Although we were on interstate freeways, the ride through the Appalachians was scenic. Plenty to rest my eyes, in glimpses from the 75 mph watchfulness. Plenty for Tom to roam with his eyes and mind – familiar routes from his own youth.
Every road trip I’ve ever taken in the United States has helped me to understand our country a little better.
Driving is the way I’ve developed a visceral sense of how big the U.S. is. So much land that is still undeveloped, so much wealth in natural resources, so much space for people to sprawl across. And all so beautiful.
Geography is destiny. Because the U.S. is so huge and so rich in resources, we had room to take in immigrants from every nation and room to accommodate every kind of belief and lifestyle.
In America, if you don’t like your neighbors or your family or your opportunities, you just move somewhere else. Mobility allows us to live up to our potential as individuals.
It isn’t always that simple, of course. If you were a single woman in a small rural town in the early ’60s and you wanted to have a life of travel and adventure, you didn’t just leave home unless it was for college or a husband.
That’s the context in which I see Tom’s birth mother.
She was in 5th grade when Richard and his sisters arrived in her town, from England. Their school was tiny – less than 150 kids in five upper grades – and the foreign newcomers surely caught her attention. Richard was a crossing guard; maybe he stopped cars for her as she walked to school.
After two years, Richard’s family moved to a bigger town nearby, but she easily could have kept track of them. Richard’s sisters ran a dress shop and traveled to New York for the runway shows; that, too, offered her a window on a larger and more exotic world far from the Appalachians.
She was in college in 1963. It was an accomplishment for a woman in the early 1960s – less than one-third of the women who were her age that year enrolled in college.

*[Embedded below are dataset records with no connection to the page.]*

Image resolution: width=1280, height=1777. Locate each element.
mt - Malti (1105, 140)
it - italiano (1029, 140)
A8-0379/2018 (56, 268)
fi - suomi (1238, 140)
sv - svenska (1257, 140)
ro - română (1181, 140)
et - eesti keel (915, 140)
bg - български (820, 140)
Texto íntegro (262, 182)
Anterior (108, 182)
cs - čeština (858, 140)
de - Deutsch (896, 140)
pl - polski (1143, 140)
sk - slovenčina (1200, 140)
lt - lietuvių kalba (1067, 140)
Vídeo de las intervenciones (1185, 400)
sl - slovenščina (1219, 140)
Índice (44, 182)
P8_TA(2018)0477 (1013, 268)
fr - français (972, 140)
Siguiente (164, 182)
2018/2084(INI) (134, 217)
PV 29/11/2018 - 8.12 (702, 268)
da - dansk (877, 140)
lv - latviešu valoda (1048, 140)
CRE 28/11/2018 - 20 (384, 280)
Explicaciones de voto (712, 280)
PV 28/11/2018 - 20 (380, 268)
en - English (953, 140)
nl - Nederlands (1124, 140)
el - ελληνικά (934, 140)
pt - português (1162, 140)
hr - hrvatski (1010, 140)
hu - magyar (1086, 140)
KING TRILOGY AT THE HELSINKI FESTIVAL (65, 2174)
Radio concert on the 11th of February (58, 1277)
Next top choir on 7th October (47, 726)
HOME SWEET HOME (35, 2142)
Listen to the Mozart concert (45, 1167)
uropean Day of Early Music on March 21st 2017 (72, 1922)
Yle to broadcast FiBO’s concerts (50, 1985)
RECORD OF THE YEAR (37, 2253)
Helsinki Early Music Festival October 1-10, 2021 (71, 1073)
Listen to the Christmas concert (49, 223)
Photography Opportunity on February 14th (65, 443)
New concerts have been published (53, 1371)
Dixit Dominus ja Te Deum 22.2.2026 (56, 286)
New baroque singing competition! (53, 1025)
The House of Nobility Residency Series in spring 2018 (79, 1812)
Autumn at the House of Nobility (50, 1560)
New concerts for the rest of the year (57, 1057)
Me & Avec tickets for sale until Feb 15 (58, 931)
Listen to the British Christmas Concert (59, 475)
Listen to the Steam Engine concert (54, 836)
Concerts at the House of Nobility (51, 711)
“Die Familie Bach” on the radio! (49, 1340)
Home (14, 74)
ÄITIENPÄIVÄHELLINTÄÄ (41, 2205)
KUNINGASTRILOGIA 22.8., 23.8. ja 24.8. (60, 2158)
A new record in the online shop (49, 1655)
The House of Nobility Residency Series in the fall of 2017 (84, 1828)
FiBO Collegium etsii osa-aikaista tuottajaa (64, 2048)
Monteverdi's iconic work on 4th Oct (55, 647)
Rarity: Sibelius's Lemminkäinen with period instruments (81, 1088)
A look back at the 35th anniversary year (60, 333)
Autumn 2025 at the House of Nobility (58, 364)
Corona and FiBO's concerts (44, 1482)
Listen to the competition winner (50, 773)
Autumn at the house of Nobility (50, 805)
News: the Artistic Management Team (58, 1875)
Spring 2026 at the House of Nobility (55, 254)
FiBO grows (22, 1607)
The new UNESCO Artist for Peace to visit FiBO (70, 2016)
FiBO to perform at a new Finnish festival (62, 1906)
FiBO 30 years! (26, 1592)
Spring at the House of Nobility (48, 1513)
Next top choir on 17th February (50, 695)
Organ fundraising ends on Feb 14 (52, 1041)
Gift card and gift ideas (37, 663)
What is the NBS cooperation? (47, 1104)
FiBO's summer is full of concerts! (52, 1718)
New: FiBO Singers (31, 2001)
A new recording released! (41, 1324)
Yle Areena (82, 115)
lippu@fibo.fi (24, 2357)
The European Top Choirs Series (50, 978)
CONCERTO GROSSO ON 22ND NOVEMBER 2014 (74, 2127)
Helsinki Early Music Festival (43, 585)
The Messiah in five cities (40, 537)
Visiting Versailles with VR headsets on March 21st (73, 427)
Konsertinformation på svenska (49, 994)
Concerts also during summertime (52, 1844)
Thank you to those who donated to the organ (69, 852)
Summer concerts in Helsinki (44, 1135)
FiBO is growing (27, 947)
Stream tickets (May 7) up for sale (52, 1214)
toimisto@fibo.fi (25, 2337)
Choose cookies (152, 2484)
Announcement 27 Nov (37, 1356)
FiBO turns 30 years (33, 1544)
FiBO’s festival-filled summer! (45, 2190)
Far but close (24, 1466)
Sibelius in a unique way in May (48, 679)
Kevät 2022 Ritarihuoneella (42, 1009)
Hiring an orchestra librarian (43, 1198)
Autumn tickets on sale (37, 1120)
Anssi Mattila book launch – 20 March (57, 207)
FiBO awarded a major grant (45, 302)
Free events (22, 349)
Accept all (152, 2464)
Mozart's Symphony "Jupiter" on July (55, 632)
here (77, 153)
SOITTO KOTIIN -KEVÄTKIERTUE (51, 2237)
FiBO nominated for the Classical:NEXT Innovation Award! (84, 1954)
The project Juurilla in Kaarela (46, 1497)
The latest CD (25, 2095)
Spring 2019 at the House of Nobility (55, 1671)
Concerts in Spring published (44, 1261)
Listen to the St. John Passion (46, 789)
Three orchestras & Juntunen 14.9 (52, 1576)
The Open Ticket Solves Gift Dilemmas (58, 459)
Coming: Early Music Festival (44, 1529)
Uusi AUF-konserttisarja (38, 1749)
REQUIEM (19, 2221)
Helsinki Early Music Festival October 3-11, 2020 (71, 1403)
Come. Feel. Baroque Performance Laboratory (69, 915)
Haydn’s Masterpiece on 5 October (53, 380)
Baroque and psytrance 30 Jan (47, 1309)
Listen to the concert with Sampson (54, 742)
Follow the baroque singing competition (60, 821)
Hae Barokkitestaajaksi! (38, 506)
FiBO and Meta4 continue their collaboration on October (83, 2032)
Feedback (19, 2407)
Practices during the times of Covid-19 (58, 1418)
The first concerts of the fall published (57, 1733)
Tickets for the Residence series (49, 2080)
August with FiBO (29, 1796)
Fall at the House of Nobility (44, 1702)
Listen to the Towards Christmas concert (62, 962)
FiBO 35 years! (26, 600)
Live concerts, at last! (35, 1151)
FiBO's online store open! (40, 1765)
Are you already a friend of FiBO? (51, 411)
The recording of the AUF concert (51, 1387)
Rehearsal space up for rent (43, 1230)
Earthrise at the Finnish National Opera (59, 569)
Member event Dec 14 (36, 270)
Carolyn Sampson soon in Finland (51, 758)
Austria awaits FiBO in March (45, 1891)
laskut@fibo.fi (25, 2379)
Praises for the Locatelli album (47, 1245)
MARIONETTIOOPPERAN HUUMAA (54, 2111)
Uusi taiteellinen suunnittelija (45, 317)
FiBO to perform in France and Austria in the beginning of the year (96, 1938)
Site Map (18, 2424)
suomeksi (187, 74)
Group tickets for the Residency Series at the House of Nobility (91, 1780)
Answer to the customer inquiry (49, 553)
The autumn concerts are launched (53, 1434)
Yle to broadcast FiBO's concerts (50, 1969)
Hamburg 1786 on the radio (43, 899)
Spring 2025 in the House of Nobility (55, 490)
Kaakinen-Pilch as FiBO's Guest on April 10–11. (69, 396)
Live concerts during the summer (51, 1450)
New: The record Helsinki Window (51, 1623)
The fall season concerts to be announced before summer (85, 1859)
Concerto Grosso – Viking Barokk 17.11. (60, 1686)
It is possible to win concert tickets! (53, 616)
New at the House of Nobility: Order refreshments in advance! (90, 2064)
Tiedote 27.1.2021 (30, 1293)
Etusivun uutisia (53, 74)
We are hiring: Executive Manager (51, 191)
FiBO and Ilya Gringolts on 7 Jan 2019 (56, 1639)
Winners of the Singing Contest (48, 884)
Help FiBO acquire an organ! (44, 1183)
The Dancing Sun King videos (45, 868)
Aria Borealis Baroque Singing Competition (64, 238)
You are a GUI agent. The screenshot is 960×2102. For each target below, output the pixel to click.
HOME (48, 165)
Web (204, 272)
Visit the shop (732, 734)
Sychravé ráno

The cost of her education must have involved some sacrifice for her working class family, and that had to be part of why they were so disappointed in her for getting pregnant.
She told the social worker at the time that “she had known your birth father for awhile and he meant a lot to her,” the adoption records note.
Perhaps she secretly hoped that Richard would marry her. As his wife, she’d still get away from home, following his Air Force career.
But that wasn’t to be. By the time she signed the papers relinquishing rights to her child, on December 30, 1963, she and Richard “were not very close anymore.”
At the end of today, when Tom and I finally arrived at the hotel, we were exhausted from our journey. But we had passed the town where his birth mother was born, where she met Richard.
Tomorrow, we will meet him.
Today’s penny is a 1964, the year that Tom was adopted, on January 22.